Some of the repatriated 100 Filipinos, including six minors, at Dubai airport. Image Credit: Janice Ponce de Leon/Gulf News

Dubai: Filipina Sapia Salik said goodbye to the UAE, her home for 10 years, on Wednesday with no regrets after overstaying for nine years. Her homecoming is her surprise to her family and she can’t wait to start her business back home.

With luggage in tow and armed with memories of her overseas work, Salik said her stint in the UAE is one she would never forget.

Sapia Salik. Janice Ponce de Leon/Gulf News

“Despite being an illegal for nine years, I worked hard to survive and provide for my family. I constantly lived in fear. But all that pales in comparison to what I consider as my greatest blessing during my stay here: to be able send my elderly parents to perform Haj,” Salik, 30, who hails from North Cotabato, told Gulf News.

“I also supported my two siblings’ education. I am excited to open my school supplies business back home. Everything is ready actually.”

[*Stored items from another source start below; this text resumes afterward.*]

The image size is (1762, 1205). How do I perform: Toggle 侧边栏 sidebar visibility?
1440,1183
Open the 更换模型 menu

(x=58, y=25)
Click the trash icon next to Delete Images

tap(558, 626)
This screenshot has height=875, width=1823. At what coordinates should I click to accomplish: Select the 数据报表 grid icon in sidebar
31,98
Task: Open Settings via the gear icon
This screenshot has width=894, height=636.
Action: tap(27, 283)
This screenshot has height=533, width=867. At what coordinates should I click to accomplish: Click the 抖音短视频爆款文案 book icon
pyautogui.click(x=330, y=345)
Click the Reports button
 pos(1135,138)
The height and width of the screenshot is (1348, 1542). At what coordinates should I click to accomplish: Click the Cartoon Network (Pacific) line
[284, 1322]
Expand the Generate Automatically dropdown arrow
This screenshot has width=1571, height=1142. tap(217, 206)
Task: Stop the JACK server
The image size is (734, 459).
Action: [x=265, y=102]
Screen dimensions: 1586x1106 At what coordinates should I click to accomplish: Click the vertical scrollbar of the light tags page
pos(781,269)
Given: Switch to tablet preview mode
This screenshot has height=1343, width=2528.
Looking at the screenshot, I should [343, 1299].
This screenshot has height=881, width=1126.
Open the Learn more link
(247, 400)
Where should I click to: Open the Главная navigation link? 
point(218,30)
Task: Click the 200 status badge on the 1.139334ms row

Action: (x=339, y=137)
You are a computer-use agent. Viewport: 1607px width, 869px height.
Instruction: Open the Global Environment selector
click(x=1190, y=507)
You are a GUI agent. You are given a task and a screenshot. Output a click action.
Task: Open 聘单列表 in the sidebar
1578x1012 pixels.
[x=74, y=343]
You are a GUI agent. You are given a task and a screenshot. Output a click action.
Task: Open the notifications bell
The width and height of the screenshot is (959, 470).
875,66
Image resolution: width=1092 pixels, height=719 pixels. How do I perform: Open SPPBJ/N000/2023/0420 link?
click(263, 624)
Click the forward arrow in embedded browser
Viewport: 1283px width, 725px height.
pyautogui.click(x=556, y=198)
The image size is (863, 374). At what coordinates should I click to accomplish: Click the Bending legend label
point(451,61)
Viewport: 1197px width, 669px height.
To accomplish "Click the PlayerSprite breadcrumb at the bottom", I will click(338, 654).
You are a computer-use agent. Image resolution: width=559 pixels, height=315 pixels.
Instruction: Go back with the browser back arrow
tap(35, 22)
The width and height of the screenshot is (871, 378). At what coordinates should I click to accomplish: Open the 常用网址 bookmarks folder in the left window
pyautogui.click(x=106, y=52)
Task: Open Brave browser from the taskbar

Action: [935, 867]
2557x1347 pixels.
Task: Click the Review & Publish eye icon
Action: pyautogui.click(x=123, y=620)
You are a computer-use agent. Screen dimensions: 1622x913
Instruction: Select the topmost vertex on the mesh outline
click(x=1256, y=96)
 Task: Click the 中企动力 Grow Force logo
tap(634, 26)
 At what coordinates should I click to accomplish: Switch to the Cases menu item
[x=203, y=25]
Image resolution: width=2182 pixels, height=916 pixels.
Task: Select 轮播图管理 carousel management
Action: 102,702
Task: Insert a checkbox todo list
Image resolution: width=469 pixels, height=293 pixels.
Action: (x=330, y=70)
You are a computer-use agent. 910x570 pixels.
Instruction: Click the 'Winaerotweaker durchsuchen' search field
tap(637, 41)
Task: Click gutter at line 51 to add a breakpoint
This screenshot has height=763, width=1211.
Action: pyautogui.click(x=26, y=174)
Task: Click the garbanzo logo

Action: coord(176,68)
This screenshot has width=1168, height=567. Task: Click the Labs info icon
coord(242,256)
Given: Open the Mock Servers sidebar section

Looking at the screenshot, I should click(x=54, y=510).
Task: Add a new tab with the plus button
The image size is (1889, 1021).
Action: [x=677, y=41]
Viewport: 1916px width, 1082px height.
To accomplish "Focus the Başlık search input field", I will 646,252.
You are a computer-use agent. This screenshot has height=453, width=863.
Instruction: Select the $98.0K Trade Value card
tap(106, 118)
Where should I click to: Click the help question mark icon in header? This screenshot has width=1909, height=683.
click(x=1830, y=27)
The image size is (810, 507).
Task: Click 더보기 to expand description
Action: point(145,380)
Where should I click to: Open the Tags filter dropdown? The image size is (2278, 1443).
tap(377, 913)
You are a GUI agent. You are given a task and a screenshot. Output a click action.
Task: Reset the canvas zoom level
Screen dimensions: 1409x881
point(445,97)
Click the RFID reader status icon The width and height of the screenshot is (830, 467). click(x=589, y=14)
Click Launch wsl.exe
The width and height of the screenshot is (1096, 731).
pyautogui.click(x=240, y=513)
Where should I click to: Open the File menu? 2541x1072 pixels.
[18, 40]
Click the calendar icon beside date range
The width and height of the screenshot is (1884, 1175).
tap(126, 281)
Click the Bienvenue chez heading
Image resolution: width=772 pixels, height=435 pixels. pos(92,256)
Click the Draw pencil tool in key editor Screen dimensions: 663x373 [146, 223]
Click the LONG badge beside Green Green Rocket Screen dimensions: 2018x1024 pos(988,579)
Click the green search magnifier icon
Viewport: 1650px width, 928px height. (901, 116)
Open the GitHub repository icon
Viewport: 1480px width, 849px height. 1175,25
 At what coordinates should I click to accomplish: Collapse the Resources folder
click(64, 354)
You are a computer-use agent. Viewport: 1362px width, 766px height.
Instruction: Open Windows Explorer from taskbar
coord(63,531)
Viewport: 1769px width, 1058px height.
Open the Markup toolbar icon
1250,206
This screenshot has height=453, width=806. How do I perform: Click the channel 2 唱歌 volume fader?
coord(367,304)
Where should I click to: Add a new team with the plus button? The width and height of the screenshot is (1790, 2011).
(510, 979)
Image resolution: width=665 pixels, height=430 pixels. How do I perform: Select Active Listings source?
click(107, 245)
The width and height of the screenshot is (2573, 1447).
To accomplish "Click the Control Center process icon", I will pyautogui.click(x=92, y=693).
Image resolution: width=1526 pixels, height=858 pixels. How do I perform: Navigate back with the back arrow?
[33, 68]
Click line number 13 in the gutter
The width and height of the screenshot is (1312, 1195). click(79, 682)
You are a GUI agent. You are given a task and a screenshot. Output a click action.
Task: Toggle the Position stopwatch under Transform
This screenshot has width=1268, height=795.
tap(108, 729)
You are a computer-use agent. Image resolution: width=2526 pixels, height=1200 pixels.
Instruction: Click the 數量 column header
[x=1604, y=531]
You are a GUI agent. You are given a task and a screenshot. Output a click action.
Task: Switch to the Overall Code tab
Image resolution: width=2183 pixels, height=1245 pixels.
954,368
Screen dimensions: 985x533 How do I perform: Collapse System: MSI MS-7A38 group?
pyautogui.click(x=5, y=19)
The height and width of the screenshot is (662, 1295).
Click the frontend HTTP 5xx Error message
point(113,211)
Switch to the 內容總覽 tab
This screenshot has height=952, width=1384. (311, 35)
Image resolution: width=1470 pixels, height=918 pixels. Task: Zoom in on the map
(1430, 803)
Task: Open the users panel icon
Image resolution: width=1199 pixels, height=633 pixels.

Salik was one of the 100 Filipino amnesty-seekers, including six minors, who were repatriated on Wednesday. This was the first such mass repatriation shouldered by the Philippine government during the three-month amnesty programme of the UAE.

Wevenia Nama and her fellow repatriates. Janice Ponce de Leon/Gulf News

Repatriates were grateful for the help the Philippine government extended to them, including the $100 (Dh367) welfare assistance handed out at the airport. Consul-General Paul Raymund Cortes was on hand to oversee the final documentation process.

Stories of hope, joy and resilience filled the airport terminal as the Filipinos eagerly queued up to check in.

Quietly sitting in a corner was Crispina Jamero, who worked as a maid and had overstayed for five years. But even then, working as a part-time cleaner allowed her to support her two daughters’ education.

“My eldest daughter graduated this year and garnered the seventh spot in the Criminologist licensure exam last June,” the proud mother said, tears running down her cheeks. “My youngest is also graduating from college this year.

Crispina Jamero. Janice Ponce de Leon/Gulf News

“I had planned to surrender to officials in February. But God did not allow it because I’d have to serve prison term before deportation. This is God’s timing. This is God’s reward — His birthday gift for me for all my labour as I turn 55 later this month.

“As for me, I will happily retire in the Philippines and take care of my first grandson who is now seven months old.”

Another proud mother, Wevenia Nama, 55, said she is grateful to the UAE for giving her the opportunity to work here for 20 years. Though she worked without papers for five years, everything paid off, she said.

“I was able to build a small house where I will retire. My meagre income also helped support my child’s education. I’m happy and grateful; it was a challenging yet wonderful time.”

Rosemen Salvador and her three kids flying home to the Philippines. Janice Ponce de Leon/Gulf News

New life also awaits Rosemen and her three children who are half-Filipino and half-Pakistani. Rosemen’s three kids aged 12, 10, and 9, have never been to the Philippines but they’re excited to make friends and start school soon.

Three-year-old Clyde is also flying home with his dad. The toddler overstayed his visa for two years after his parents lost their jobs. The amnesty, Clyde’s mother said, was a godsend.

Clyde and his mother. Janice Ponce de Leon/Gulf News

“He’s going home and start school. He will also celebrate his fourth birthday on August 23 in the Philippines. This amnesty is God’s birthday gift to my son,” Clyde’s mother told Gulf News.

“Thank you to the UAE and Philippine governments for this opportunity.”